Alcohol is, admittedly, an indulgence. But even—no, especially—if you’ve resolved to drink less in 2010 (last year was a tough one for all of us), there are a few things you can do to get more bang for your liver-processing buck.
Here, five ways to drink better this year.
1. Leave it up to the bartender.
When Tavern Law opened on Capitol Hill last year, people raved about the upstairs bar. (Needle and Thread, I think they call it?) Accessed through a discrete hidden stairway, the hideaway bar offered no menus—patrons described to the tender their favorite spirits and tastes (sweet, bitter, etc) and the bartender mixed them up a cocktail of his choice.
Thing is, “bartender’s choice” has been the convention at cocktail bars for years—and it’s pretty much standard policy for serious drinkers. There’s no need to study up on sidecars and pisco sours before sidling up to a bar stool, just walk in and ask the bartender what he feels like serving. You’ll get better drinks, and learn something new.
This is also an excellent test if you’re unsure about a drinking establishment: if a bartender ever gives you a funny look, shrug, or surly retort after you ask what he/she recommends, you’re in a bad bar.
2. Buy better wine.
I know, I know. Spending more money is sort of an anti New Year’s resolution. But we’re not in college anymore, folks. Adult drinking should be all about quality over quantity.
Let’s say you drink two bottles a week of the same $10 oak chip-soaked cloying chard. That’s $80 a month you are spending on junky wine! Instead, take that $80 to your local wine merchant, and ask her to pick out four bottles of Washington wine around $20, then bring them home and sip through each one slowly, concentrating on its unique flavors. You’ll drink less, and really start to learn about the great wines of Washington.
3. Find your beer.
If you have an allergy, that’s one thing. But if you think you don’t like beer just because you never found one that tingled your tastebuds, you need to keep trying. Because once you discover the beer you love, you’ll uncover the joys of one of humankind’s oldest pleasures. I’ll refrain from rhapsodizing about the perfect pint of pleasure that is a well-served ale at a neighborhood pub, but I won’t refrain from urging you to experiment: as a Northwesterner, you ought to embrace your brews.

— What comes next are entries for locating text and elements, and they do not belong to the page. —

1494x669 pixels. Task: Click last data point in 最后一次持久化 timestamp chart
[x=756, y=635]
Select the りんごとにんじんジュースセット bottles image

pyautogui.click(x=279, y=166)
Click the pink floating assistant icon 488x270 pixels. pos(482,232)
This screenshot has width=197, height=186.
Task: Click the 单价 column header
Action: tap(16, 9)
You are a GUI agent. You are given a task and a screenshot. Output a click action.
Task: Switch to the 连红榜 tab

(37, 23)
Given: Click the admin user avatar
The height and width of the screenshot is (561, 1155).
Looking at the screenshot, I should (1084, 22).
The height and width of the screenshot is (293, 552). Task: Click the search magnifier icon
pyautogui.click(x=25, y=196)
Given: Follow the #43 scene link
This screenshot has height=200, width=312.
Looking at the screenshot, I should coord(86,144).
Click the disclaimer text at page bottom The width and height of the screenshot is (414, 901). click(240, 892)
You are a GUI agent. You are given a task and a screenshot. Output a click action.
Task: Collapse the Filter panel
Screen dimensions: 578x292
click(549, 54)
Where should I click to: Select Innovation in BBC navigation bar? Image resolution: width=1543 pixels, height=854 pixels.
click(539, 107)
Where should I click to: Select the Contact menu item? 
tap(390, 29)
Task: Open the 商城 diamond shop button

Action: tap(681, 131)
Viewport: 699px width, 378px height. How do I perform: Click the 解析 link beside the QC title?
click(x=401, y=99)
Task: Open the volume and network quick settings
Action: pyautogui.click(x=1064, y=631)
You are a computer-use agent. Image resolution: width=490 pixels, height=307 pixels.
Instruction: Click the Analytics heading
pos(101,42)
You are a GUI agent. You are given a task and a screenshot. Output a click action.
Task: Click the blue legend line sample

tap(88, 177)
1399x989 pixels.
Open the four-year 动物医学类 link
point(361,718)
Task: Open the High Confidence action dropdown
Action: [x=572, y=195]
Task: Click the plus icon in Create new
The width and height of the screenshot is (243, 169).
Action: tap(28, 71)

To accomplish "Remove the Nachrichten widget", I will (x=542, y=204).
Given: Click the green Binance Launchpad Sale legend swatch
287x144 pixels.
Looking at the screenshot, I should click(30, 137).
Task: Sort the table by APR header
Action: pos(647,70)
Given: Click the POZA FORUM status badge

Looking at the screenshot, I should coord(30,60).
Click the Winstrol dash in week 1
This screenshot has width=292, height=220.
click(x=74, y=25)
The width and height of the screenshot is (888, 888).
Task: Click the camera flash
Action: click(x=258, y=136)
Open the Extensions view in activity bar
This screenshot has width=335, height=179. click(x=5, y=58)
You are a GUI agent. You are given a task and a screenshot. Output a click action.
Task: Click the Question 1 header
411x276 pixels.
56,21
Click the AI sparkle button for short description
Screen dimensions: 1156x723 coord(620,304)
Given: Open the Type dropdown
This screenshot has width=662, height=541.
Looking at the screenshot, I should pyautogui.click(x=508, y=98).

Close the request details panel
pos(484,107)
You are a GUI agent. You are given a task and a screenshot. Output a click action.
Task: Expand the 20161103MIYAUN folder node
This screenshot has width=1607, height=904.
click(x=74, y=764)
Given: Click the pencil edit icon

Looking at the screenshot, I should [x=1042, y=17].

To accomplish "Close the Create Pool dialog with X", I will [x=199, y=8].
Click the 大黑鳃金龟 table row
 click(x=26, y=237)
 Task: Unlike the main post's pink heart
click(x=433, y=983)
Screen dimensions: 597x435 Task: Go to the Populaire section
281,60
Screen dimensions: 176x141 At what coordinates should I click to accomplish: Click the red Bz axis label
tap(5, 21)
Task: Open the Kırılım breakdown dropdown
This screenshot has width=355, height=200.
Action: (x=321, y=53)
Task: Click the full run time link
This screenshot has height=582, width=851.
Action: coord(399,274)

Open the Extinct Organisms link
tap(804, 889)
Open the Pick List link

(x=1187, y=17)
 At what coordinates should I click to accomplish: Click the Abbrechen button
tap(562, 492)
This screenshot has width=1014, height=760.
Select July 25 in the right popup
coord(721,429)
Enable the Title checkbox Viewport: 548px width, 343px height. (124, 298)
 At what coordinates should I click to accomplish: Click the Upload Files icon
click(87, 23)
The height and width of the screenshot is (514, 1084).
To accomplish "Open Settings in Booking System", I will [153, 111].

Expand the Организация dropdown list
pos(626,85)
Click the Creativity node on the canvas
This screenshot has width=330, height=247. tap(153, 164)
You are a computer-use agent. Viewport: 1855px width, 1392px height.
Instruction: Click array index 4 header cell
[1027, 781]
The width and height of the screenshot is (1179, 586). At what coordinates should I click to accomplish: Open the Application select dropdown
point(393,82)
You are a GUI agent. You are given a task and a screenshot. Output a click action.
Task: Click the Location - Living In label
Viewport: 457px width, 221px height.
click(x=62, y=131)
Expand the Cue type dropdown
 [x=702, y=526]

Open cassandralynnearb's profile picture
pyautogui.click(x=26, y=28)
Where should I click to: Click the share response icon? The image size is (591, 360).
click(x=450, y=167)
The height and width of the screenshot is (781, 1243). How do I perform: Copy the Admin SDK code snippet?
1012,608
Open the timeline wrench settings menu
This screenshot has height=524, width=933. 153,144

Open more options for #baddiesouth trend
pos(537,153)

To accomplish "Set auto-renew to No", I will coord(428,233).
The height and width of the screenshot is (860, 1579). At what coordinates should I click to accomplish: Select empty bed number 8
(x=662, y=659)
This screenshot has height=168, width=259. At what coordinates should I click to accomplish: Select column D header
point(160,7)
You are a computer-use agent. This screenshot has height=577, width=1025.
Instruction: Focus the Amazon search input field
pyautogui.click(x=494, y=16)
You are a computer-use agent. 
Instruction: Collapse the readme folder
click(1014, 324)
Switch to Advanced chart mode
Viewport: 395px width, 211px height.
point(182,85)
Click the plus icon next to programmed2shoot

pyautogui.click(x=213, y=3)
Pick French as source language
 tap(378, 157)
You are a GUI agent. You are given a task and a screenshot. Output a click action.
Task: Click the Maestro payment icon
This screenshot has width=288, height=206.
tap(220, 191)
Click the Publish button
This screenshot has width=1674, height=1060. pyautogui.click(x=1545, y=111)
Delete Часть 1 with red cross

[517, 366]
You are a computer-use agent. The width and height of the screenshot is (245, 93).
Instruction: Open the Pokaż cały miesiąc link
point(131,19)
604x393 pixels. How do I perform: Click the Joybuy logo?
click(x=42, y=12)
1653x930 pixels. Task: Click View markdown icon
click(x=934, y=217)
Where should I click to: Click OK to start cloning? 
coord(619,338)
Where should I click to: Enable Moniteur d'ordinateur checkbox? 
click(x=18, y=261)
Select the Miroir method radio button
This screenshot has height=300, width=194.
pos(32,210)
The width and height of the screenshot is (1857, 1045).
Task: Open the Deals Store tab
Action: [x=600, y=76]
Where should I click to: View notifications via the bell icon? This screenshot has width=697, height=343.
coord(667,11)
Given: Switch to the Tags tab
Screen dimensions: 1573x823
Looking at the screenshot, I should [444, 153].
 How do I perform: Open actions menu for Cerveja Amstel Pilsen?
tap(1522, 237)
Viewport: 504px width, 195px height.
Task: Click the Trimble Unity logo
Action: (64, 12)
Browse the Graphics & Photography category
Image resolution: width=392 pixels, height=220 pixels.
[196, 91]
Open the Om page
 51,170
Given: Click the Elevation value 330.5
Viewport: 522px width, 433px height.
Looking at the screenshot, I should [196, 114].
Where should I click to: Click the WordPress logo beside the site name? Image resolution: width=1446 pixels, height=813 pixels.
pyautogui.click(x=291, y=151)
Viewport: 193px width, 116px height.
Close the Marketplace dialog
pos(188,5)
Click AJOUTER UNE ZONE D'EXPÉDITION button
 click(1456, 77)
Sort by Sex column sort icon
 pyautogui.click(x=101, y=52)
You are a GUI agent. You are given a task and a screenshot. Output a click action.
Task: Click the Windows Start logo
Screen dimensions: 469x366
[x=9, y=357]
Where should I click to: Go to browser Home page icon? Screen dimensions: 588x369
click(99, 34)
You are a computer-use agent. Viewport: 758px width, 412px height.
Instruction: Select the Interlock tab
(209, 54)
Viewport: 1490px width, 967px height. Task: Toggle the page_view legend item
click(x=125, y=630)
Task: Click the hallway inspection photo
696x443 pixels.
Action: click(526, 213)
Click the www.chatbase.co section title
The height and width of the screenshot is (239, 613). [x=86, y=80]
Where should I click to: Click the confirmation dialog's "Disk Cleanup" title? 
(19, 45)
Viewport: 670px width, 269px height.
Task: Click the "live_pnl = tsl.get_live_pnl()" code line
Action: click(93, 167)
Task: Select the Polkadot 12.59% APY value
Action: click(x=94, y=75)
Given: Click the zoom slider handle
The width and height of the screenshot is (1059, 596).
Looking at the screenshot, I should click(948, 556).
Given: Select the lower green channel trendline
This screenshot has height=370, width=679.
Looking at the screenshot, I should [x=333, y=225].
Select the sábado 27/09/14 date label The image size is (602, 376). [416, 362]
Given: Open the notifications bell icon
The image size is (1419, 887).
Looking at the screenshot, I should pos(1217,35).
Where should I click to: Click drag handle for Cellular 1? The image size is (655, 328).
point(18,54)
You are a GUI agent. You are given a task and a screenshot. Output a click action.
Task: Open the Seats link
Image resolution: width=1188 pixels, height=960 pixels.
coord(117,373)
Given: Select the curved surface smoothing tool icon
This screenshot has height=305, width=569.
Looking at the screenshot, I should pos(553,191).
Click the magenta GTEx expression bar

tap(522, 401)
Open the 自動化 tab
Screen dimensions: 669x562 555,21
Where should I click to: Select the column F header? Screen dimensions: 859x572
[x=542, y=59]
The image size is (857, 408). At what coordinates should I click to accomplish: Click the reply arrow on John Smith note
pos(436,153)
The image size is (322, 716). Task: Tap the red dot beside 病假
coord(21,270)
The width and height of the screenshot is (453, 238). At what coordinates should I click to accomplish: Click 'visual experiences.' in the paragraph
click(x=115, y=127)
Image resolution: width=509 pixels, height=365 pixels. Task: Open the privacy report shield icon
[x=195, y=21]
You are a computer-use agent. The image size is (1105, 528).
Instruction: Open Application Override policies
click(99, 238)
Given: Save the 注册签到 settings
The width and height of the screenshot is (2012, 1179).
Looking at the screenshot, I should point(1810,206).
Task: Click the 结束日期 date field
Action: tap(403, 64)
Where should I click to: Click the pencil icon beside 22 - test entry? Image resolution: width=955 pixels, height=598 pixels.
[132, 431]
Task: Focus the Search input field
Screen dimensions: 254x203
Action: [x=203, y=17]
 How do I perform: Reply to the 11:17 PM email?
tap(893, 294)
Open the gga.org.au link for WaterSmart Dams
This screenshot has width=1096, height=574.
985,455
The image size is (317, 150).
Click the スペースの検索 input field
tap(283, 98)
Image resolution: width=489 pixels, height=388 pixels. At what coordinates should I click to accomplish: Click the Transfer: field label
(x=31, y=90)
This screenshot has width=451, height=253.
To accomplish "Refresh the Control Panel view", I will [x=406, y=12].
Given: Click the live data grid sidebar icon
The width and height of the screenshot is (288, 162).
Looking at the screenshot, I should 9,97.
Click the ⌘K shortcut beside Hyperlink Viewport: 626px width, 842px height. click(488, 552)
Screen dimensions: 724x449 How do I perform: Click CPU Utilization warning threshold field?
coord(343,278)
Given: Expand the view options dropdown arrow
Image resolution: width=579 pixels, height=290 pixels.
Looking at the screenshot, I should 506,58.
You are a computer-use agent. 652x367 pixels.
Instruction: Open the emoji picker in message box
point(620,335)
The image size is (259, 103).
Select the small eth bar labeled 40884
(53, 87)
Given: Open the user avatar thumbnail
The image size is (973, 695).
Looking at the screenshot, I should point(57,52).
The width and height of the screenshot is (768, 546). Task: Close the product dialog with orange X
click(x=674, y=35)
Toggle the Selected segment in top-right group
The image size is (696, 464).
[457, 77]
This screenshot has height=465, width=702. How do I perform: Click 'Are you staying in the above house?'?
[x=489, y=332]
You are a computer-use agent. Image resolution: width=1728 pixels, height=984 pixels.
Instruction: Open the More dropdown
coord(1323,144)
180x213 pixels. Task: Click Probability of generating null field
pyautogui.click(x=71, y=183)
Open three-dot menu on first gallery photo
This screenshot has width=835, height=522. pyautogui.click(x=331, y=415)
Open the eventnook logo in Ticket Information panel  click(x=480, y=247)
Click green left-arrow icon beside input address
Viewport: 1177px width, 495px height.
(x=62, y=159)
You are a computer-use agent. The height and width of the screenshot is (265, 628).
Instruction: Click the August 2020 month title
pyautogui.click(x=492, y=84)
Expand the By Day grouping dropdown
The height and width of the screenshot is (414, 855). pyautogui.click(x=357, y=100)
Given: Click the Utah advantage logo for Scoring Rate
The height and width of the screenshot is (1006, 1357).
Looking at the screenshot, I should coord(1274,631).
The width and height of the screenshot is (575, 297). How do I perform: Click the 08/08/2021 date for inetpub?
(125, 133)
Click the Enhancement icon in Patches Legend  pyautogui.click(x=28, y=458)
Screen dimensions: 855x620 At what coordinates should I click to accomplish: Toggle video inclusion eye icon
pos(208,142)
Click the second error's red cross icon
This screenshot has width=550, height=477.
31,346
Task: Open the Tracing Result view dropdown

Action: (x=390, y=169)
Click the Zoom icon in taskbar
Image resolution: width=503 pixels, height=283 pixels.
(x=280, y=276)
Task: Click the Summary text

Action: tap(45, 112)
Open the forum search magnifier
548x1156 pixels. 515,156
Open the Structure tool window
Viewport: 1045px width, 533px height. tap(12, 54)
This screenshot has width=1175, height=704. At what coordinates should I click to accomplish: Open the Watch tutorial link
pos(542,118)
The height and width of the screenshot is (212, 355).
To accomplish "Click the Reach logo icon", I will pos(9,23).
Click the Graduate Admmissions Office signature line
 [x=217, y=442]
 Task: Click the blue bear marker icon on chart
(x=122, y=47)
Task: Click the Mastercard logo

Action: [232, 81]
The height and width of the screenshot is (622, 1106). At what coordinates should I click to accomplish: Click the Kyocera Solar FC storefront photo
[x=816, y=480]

Places to practice: local pubs and breweries.
4. Make time for wine tastings.
There’s something about the word “tasting” that makes people want to hide their wallets. But Seattle is full of generous and fun free wine tastings. You’ll get acquainted with new wines without spending a dime.
5. Become a Locaboozer.
Recently, Washington State changed its laws, easing up on entrepreneurial local spirit makers looking to get in on the booze game. A short trip to Woodinville will bring you inside the tasting room at Soft Tail Spirits, while Sound Spirits hopes to open its Interbay tasting room early this year. You can try Dry Fly gin (and sometimes whiskey) at most good local cocktail bars.
Meanwhile, Oregon, a state with far more sensible booze legislation, is overflowing with excellent smallbatch suppliers. If you start getting seriously into local liquors, I strongly urge you to attend next year’s Great American Distilling Festival in Portland—it’s a chance to try all kinds of Northwest-made spirits, and it involves a mixology smackdown between the bartenders of Seattle, Portland, and San Francisco. I was lucky enough to be a judge in 2009, and I had an absolute blast.
Bonus resolution: Read Sauced
Okay, sorry for the tacky self promoting plug, but I wanted to let you know that my number one New Year’s Resolution is to keep trying to make this blog the best it can be. Look out for new features (including more wine and beer coverage), more people—there are a bunch of great boozeworld characters I want to introduce you to—more at-home cocktail experimentation, more, more, more.
We’ll drink, we’ll learn, we’ll have a great time. I can’t wait to get started.